▸ What is required
Please arrange the lines of the listing below as a JSON list of strings, one string per line with blank lines omitted, starting at the line containing "Given: Share Collin Rugg's tweet" and ending at the last line of the listing. Leave the pictures out.

▸ Supplied material
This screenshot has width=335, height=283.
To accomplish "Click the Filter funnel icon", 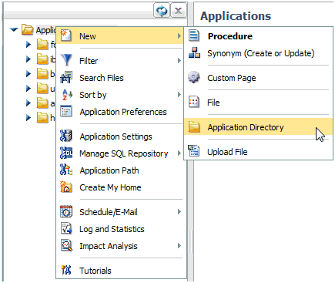I will [66, 60].
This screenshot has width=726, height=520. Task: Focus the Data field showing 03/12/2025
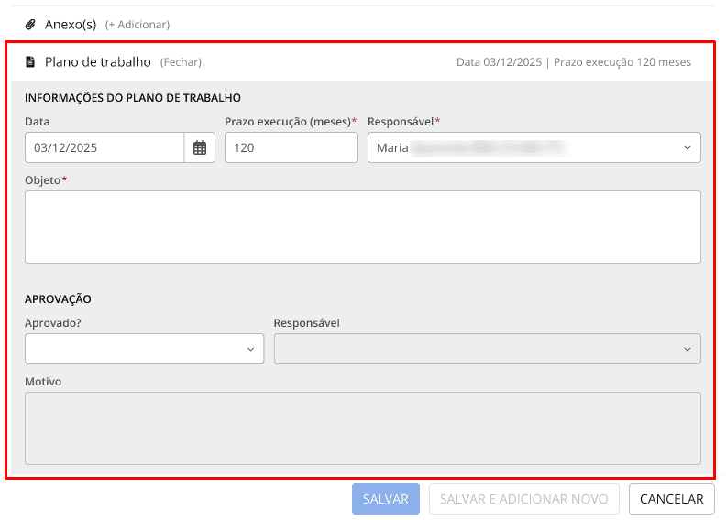(x=105, y=147)
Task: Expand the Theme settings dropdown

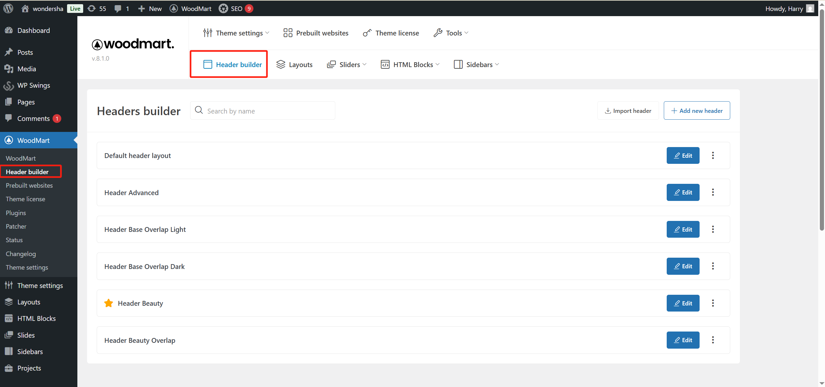Action: [236, 33]
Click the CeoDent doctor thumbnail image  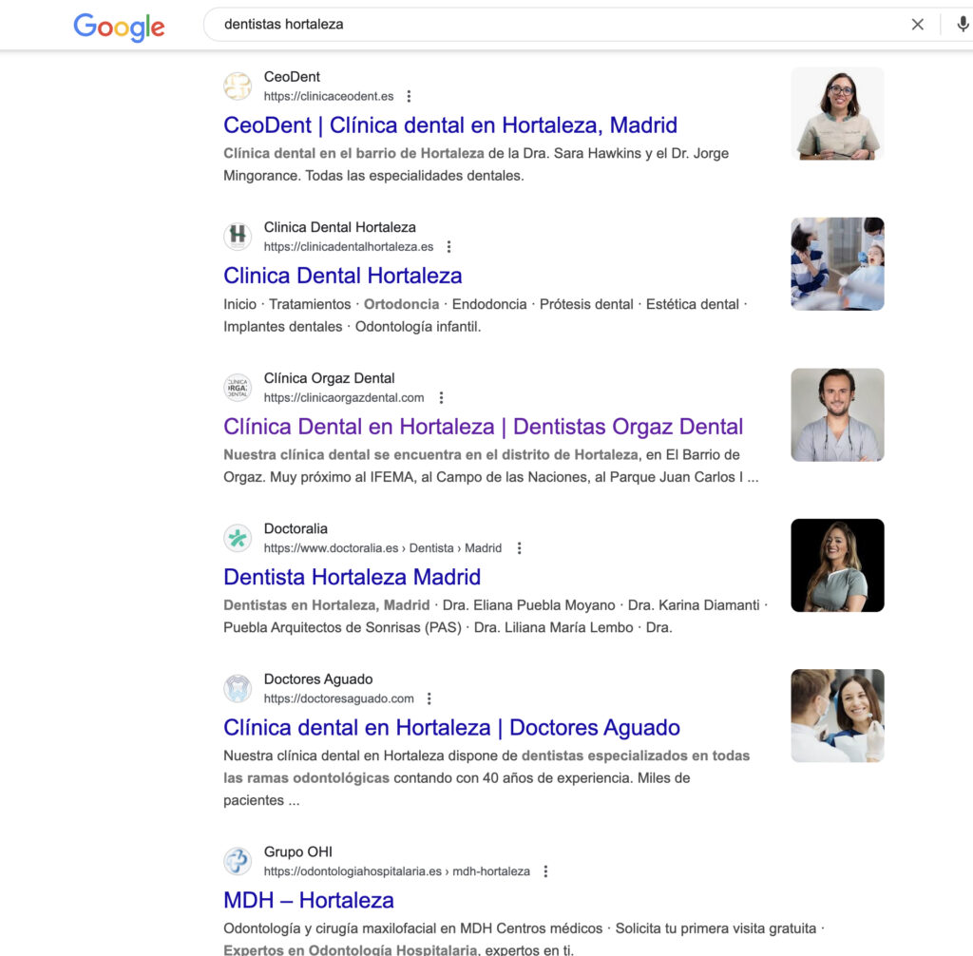pos(837,113)
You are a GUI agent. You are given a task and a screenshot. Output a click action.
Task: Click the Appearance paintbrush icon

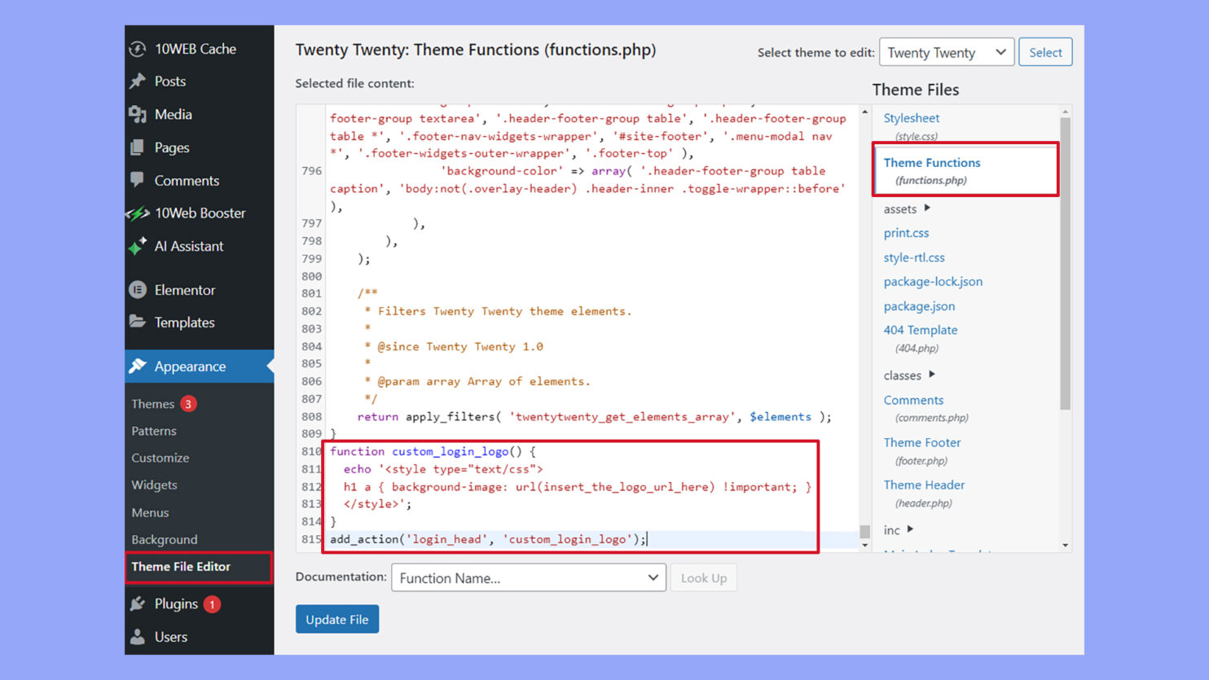[138, 366]
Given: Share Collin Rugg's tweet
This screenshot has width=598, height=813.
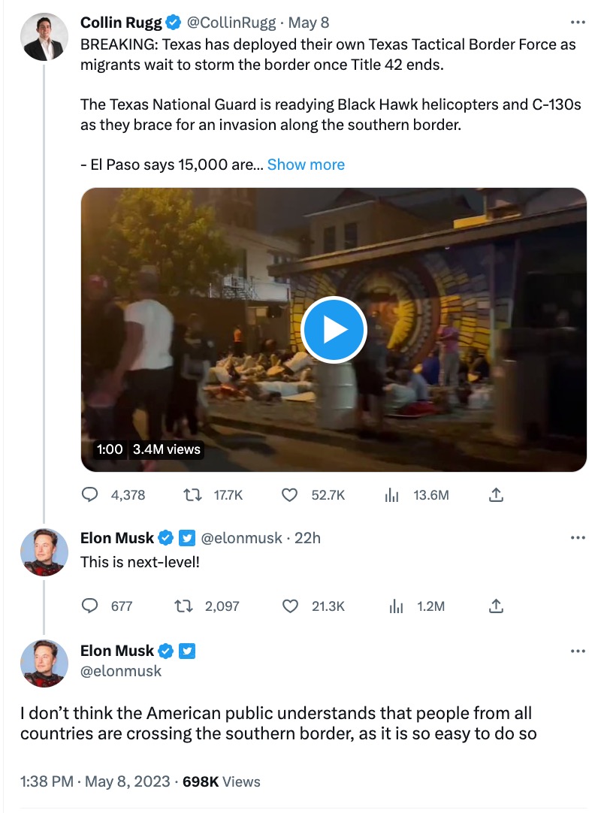Looking at the screenshot, I should (496, 495).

▸ The response
[
  "Given: Share Collin Rugg's tweet",
  "This screenshot has width=598, height=813.",
  "Looking at the screenshot, I should (496, 495)."
]